The NBR made the suggestions in its observations sent last month to the Bangladesh Bank on the draft Capital Account Transactions (Overseas Equity Investment) Guideline 2019.
The revenue board said that the applicant seeking permission to make overseas investment should not have any cases pending with any tribunal or court on customs duty, income tax and value-added tax.
The applicant entity should have clean track record on the issues and must furnish documents from the relevant agency in respect of tax issues.
The central bank sought opinion of the board and other related agencies on the draft prepared to allow equity investment in abroad by local investors.
It prepared the draft modifying its 2018 draft guideline as per decision of cabinet committee on economic affairs.
In the draft guideline proposes the government to allow an investor to invest up to 20 per cent of his or her average export earnings during the previous five years or 25 per cent of the net wealth, whichever is lower, subject to availability of the fund in the applicant’s export retention quota (ERQ) account.
The government would consider investment proposals on condition of fulfillment of some criteria including having adequate balance in ERQ account and applicant entity has to be financially sound as judged by its audited accounts for the immediate past five years.

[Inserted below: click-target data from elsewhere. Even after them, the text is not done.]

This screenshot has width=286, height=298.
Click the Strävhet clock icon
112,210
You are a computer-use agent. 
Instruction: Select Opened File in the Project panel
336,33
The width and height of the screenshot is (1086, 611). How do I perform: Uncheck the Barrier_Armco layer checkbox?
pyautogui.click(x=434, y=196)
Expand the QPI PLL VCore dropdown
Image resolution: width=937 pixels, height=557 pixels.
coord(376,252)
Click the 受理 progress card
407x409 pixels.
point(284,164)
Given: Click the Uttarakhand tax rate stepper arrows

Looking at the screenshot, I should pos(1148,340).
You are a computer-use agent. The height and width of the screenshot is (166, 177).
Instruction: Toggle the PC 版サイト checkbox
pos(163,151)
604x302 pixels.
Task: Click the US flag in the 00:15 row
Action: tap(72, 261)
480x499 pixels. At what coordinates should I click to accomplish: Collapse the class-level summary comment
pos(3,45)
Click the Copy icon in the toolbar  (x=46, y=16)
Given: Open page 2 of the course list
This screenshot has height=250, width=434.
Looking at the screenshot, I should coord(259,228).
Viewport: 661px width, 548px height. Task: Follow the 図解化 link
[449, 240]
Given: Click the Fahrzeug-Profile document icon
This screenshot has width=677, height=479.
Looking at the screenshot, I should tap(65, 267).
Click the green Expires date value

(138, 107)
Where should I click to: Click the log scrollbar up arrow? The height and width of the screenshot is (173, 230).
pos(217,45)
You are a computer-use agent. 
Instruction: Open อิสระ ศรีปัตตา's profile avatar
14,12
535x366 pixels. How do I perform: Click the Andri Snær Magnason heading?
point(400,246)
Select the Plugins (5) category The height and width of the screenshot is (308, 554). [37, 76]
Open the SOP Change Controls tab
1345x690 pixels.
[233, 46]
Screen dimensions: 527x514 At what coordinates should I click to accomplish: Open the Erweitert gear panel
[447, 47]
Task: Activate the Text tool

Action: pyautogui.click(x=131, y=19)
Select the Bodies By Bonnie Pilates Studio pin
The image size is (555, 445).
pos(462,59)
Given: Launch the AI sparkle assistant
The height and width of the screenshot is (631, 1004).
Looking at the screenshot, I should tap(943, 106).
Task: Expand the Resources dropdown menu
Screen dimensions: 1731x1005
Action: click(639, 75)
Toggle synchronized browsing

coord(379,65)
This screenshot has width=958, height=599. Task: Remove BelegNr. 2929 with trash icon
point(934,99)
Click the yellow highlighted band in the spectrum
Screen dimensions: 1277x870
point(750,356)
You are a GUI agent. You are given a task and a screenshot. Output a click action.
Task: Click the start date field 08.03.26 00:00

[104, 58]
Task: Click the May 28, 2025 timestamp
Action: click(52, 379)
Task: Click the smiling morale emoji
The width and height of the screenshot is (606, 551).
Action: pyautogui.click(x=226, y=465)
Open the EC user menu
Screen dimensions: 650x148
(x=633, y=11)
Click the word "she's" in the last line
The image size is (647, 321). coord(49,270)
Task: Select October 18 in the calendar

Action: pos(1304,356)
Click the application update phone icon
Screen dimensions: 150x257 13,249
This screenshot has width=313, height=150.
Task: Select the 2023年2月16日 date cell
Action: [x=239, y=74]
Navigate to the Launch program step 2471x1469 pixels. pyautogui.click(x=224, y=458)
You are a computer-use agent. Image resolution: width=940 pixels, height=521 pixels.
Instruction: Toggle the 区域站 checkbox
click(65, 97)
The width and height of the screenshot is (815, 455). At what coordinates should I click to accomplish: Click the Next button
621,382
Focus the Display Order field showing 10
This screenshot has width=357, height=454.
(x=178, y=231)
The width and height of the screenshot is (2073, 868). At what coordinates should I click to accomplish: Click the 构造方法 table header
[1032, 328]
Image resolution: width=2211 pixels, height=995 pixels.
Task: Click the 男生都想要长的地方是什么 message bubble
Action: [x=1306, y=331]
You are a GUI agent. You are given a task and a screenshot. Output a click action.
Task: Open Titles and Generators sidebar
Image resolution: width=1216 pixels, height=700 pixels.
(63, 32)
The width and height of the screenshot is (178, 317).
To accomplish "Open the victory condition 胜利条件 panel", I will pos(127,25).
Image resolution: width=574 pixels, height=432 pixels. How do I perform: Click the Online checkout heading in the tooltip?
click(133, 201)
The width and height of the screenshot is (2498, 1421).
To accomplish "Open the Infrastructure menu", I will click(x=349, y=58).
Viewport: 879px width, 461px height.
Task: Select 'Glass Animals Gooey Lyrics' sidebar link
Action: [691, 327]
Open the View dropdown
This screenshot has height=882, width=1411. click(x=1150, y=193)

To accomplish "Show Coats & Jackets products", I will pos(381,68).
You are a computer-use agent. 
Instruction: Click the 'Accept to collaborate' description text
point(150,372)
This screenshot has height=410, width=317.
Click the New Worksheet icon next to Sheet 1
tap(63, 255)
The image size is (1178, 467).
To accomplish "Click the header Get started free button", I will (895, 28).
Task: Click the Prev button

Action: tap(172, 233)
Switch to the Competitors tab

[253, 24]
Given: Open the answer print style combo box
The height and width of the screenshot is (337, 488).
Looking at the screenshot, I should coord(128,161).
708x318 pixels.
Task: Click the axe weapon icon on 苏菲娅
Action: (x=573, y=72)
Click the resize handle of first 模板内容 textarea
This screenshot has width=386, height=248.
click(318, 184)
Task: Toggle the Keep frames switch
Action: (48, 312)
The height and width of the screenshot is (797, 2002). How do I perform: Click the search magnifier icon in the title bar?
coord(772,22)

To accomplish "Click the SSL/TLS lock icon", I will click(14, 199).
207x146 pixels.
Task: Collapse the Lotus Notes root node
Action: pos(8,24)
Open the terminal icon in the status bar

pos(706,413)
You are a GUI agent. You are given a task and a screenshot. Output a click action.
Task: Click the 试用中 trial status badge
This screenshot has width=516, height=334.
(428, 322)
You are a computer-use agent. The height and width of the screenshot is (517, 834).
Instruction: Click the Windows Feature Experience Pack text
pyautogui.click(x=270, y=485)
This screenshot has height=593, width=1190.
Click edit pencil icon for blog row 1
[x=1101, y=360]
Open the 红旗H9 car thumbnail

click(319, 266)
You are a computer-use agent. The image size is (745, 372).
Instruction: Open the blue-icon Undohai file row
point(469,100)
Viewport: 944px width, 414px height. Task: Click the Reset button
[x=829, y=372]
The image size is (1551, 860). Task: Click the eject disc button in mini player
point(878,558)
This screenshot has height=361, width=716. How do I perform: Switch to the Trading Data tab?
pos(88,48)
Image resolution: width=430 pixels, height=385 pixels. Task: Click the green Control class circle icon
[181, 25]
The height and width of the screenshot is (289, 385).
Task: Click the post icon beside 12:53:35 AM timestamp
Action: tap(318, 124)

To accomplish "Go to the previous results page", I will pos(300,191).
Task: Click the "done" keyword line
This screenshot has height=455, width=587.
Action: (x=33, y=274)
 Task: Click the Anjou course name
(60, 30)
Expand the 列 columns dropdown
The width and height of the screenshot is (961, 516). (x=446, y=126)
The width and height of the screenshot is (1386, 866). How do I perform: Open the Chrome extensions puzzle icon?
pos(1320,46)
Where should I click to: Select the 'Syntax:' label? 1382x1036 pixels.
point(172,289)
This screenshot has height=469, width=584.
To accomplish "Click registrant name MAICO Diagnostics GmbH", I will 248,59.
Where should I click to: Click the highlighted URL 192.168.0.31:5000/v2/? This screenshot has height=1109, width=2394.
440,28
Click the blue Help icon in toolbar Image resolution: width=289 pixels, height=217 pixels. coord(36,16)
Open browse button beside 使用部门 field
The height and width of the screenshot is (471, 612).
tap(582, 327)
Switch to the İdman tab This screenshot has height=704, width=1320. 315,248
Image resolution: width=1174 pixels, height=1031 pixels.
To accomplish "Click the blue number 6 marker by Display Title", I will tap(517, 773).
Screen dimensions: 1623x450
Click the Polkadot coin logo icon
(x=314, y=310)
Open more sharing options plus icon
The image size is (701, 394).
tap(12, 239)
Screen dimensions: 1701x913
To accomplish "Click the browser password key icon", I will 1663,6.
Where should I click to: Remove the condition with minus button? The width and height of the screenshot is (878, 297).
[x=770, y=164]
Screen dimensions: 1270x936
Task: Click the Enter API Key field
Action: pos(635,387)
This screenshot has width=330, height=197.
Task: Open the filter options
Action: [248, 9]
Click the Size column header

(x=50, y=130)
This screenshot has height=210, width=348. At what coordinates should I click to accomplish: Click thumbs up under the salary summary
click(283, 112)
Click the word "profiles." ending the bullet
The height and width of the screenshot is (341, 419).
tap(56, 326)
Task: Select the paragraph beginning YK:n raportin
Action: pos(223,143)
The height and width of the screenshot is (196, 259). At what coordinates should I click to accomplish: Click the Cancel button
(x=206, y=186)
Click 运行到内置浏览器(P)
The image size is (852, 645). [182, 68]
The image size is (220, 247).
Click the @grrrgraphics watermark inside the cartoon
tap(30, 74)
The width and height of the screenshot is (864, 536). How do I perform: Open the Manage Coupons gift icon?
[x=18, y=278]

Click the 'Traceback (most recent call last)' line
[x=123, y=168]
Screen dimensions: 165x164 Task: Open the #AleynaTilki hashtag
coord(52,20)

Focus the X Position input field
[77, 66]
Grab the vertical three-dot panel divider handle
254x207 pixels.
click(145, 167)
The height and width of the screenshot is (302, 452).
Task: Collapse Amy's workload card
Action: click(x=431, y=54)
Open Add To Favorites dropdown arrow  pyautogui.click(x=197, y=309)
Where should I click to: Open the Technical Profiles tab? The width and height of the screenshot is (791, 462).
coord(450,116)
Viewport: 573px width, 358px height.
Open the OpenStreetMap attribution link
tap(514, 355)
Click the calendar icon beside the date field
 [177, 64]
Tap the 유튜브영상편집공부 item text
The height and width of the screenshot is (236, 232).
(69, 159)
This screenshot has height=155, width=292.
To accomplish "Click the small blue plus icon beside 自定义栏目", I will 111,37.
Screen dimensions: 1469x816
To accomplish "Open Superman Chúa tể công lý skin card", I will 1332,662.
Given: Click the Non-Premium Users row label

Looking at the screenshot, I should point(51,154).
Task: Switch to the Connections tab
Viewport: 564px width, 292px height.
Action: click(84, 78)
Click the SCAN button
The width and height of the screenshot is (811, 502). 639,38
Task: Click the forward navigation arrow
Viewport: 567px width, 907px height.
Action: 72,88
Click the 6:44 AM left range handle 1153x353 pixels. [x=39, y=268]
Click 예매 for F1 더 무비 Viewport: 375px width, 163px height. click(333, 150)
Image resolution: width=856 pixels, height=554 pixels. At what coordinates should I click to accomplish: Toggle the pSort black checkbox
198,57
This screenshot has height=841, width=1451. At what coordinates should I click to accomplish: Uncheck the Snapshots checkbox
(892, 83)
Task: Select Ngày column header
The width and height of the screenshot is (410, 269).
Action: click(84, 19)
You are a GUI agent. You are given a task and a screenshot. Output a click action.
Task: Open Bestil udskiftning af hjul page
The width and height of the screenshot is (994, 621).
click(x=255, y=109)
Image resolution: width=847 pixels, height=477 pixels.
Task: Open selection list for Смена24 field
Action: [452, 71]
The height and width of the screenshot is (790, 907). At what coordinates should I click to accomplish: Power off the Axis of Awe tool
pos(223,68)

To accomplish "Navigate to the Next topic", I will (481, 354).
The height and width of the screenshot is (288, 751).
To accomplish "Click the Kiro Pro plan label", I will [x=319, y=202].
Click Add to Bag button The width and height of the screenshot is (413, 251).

The applicant entity should have clean track record in respect of repatriation of export proceeds within the statutory period, four months from the date of shipment or such extension as permitted by the central bank, discharge of import obligations such as having no bill of entry unmatched including local payment against back to back letter of credits.
It should also have clean record of loan payment in the financial system and having no unresolved restructured large loan and tax payment.
In its opinion, the board also requested the central bank to empower it to conduct on-site inspection of the overseas investment made by Bangladeshi entrepreneurs when needed at the cost of the applicant as verification of evidence.
The board also requested the central bank to include a condition of employing maximum number of Bangladeshi nationals at all levels of workforce and management and the percentage of such Bangladeshi employees should not be less than 30 per cent of the total workforce at any time.
The initial capital outflow for the purpose of establishing the company abroad must be repatriated within a reasonable time period as decided by Bangladesh Bank or the proposal evaluation committee, as the case may be, at the time of making decision about the application, said the board.
A senior official of the board recently told New Age that they gave opinion to include the conditions to ensure compliance of applicant with tax regime and increase overseas employment of Bangladeshi nationals.
According to the Bangladesh Bank guideline, the investment proposal should have potential for future earnings of foreign exchange, enhancement of export and employment opportunity for Bangladeshi nationals.
The draft guideline also said the investment destinations should preferably be the countries where there was no restriction for Bangladeshi nationals to work and repatriate their earnings to home, and in countries with Bangladesh has double taxation avoidance agreement.
The government would consider investment proposal to the countries from where investment from Bangladesh, repatriation of capital including capital gain, dividend, technical know-how fees and other fees are allowed.
On the other, investment proposals destination to the countries against which sanctions have been imposed by United Nations, European Union, Office of Foreign Assets Control (OFAC) etc, and which has been identified in Financial Action Task Force Public Statements as Jurisdictions with high risks of money laundering and financing to terrorism, and the countries with which Bangladesh has no diplomatic relationships will not be considered.